Dat eerste argument maakte Obamacare onderdeel van een groter debat over de staatsschuld. Al vanaf het moment dat Obama the Oval Office overnam van president Bush, waken Republikeinen ervoor dat de Democraat de staatsschuld niet te ver laat oplopen. Het budget van de federale overheid is constant onderwerp van debat in het Congres en Obamacare werd voor conservatief Amerika het voorbeeld van president Obama’s streven naar big government. De discussie over de overheid die zich met gezondheidszorg bezighoudt, wordt het meest treffend gekenmerkt door een citaat van Michele Bachmann: “Grandma isn’t shovel ready yet!”. Als een overheid die moet besparen en die geen winstoogmerk heeft, dus geen reden om goede service te leveren, zich met gezondheidszorg gaat bemoeien, dan worden medische besluiten op financiële gronden genomen en kunnen bejaarden niet meer rekenen op goede zorg, zo luidt de redenering. Oma is er nog niet aan toe om onder de grond gestopt te worden.
Verplichting
Deze politieke argumenten waren niet voldoende om de aanname van de wet te voorkomen, en dus zette president Obama in 2010 zijn handttekening onder het voorstel. Sindsdien heeft het debat zich echter verplaatst. Als het Congres niet in staat blijkt deze wet te voorkomen, moeten conservatieven hun heil elders zoeken. Voor het Hooggerechtshof dienst nu dus de vraag of de overheid individuele burgers mag verplichten om een verzekering af te sluiten.

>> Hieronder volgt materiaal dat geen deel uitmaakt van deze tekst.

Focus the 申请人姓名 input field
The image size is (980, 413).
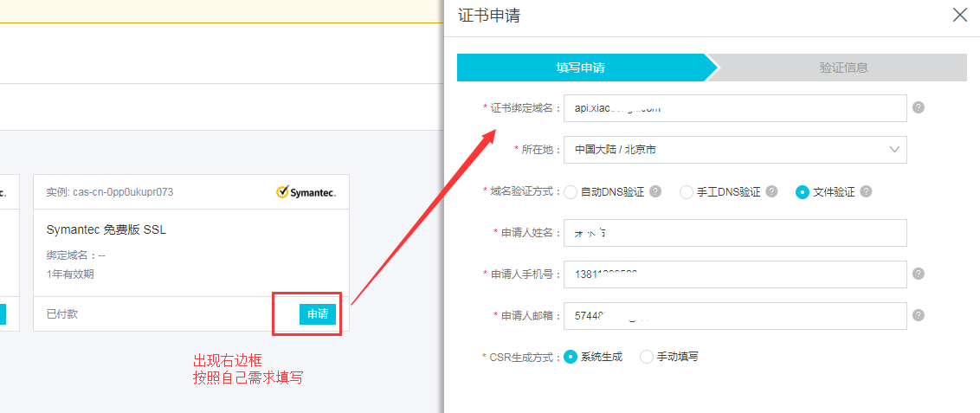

In het tiende amendement op de grondwet, aangenomen in 1791, is vastgesteld dat het Congres geen rechten naar zich toe mag trekken die niet specifiek in de grondwet vermeld staan. Als dus niet in de grondwet staat dat het Congres burgers mag verplichten tot het aangaan van een verzekering, is dat onwettig. Voorstanders van de wet beroepen zich op de zogenaamde Commerce Clause, een onderdeel van artikel één sectie acht van de grondwet, waarin staat dat het Congres het recht heeft “to regulate Commerce with foreign Nations, and among the several States, and with the Indian Tribes”. Het verzekeringswezen betreft de commercie, zo zullen de advocaten die president Obama op de zaak gezet heeft beargumenteren, en dus mag de overheid deze vorm van regulering invoeren. Tegenstanders zullen echter proberen hard te maken dat Obamacare niet zozeer het reguleren van commercie is, maar van burgers. Het raakt elk individu in zijn of haar vrije keuze om geen ziekenkostenverzekering af te sluiten en dus zou de wet ongrondwettelijk zijn.
Overwinning
Twee jaar geleden leek het nog heel onwaarschijnlijk dat conservatieven die Obamacare voor het Hooggerechtsof wilden aanvechten hun gelijk zouden halen. Dat is inmiddels veranderd. Niemand is heel zeker over de uitkomst van dit proces, dat zowel voor de kansen van president Obama om herkozen te worden, als voor de rechten die het Congres voortaan heeft om inbreuk te maken op individuele vrijheid, verstrekkende gevolgen zal hebben.
Wordt de wet, of een deel daarvan, verworpen, dan is de president één van zijn belangrijkste prestaties kwijt en zijn de rechten en kansen van het Congres aan banden gelegd. Wordt Obama echter in het gelijk gesteld, dan zal conservatief Amerika moeten accepteren dat er nog maar één manier is om van de wet af te komen, en dat is door Obama in november te verslaan. Dat zal dankzij een belangrijke politieke overwinning dan wel aanzienlijk moeilijker worden. Het wordt een bepalende periode voor het presidentschap en voor de herverkiezingskansen van Obama.
Adriaan Andringa is hoofdredacteur van de WarRoom.